Making our generative AI products safer for consumers

Sumit Chauhan, Corporate Vice President, Office Product Group, Microsoft

February 13, 2024

Over the past year, generative AI has seen tremendous growth in popularity and is increasingly being adopted by people and organizations. At its best, AI can deliver incredible inspiration and help unlock new levels of creativity and productivity. However, as with all new technologies, a small subset of people may attempt to misuse these powerful tools. At Microsoft, we are deeply focused on minimizing the risks of harmful use of these technologies and are committed to keeping these tools even more reliable and safer.

The goal of this blog is to outline the steps we are taking to ensure a safe experience for customers who use our consumer services like the Copilot website and Microsoft Designer.

Responsible AI process and mitigation

Since 2017, we’ve been building a responsible AI program that helps us map, measure, and manage issues before and after deployment. Governing—including policies that implement our AI principles, practices that help our teams build safeguards into our products, and processes to enable oversight—is critical throughout all stages of the Map, Measure, Manage framework as illustrated below. This overall approach reflects the core functions of NIST’s AI Risk Management Framework.

The Map, Measure, Manage framework

Map: The best way to develop AI systems responsibly is to identify issues and map them to user scenarios and to our technical systems before they occur. With any new technology, this is challenging because it’s hard to anticipate all potential uses. For that reason, we have several types of controls in place to help identify potential risks and misuse scenarios prior to deployment. We use techniques such as responsible AI impact assessments to identify potential positive and negative outcomes of our AI systems across a variety of scenarios and as they might affect a variety of stakeholders. Impact assessments are required for all AI products, and they help inform our design and deployment decisions.
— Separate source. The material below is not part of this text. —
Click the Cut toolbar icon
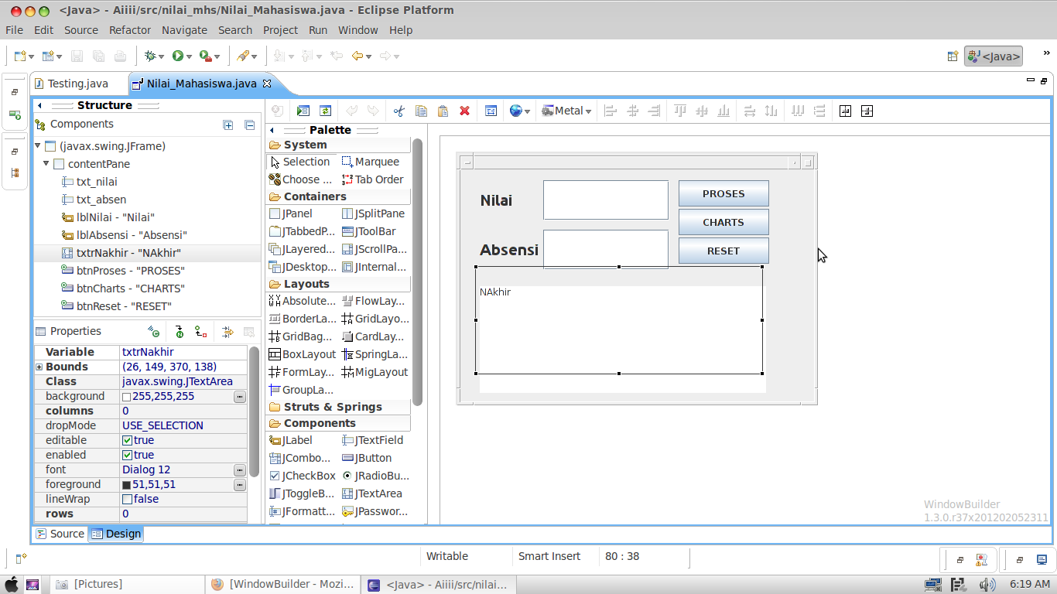pos(399,111)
We also conduct a process called red teaming that simulates attacks and misuse scenarios, along with general use scenarios that could result in harmful outputs, on our AI systems to test their robustness and resilience against malicious or unintended inputs and outputs. These findings are used to improve our security and safety measures.

Measure: While mapping processes like impact assessments and red teaming help to identify risks, we draw on more systematic measurement approaches to develop metrics that help us test, at scale, for those risks in our AI systems pre-deployment and post-deployment. These include ongoing monitoring through a diverse and multifaceted dataset that represents various scenarios where threats may arise. We also establish guidelines to annotate measurement datasets that help us develop metrics as well as build classifiers that detect potentially harmful content such as adult content, violent content, and hate speech.

We are working to automate our measurement systems to help with scale and coverage, and we scan and analyze AI operations to detect anomalies or deviations from expected behavior. Where appropriate, we also establish mechanisms to learn from user feedback signals and detected threats in order to strengthen our mitigation tools and response strategies over time.

Manage: Even with the best systems in place, issues will occur, and we have built processes and mitigations to manage issues and help prevent them from happening again. We have mechanisms in place in each of our products for users to report issues or concerns so anyone can easily flag items that could be problematic, and we monitor how users interact with the AI system to identify patterns that may indicate misuse or potential threats.

In addition, we strive to be transparent about not only risks and limitations to encourage user agency, but also that content itself may be AI-generated. For example, we take steps to disclose the role of generative AI to the user, and we label audio and visual content generated by AI tools. For content like AI-generated images, we deploy cryptographic methods to mark and sign AI-generated content with metadata about its source and history, and we have partnered with other industry leaders to create the Coalition for Content Provenance and Authenticity (C2PA) standards body to help develop and apply content provenance standards across the industry.

Finally, as generative AI technology evolves, we actively update our system mitigations to ensure we are effectively addressing risks. For example, when we update a generative AI product’s meta prompt, it goes through rigorous testing to ensure it advances our efforts to deliver safe and effective responses. There are several types of content filters in place that are designed to automatically detect and prevent the dissemination of inappropriate or harmful content. We employ a range of tools to address unique issues that may occur in text, images, video, and audio AI technologies and we draw on incident response protocols that activate protective actions when a possible threat is identified.

Ongoing improvements

We are aware that some users may try to circumvent our AI safety measures and use our systems for malicious purposes. We take this threat very seriously and we are constantly monitoring and improving our tools to detect and prevent misuse.

We believe it is our responsibility to stay ahead of bad actors and protect the integrity and trustworthiness of our AI products. In the rare cases where we encounter an issue, we aim to address it promptly and adjust our controls to help prevent it from recurring. We also welcome feedback from our users and stakeholders on how we can improve our AI safety architecture and policies and each of our products includes a feedback form for comments and suggestions.

We are committed to ensuring that our AI systems are used in a safe, responsible, and ethical manner.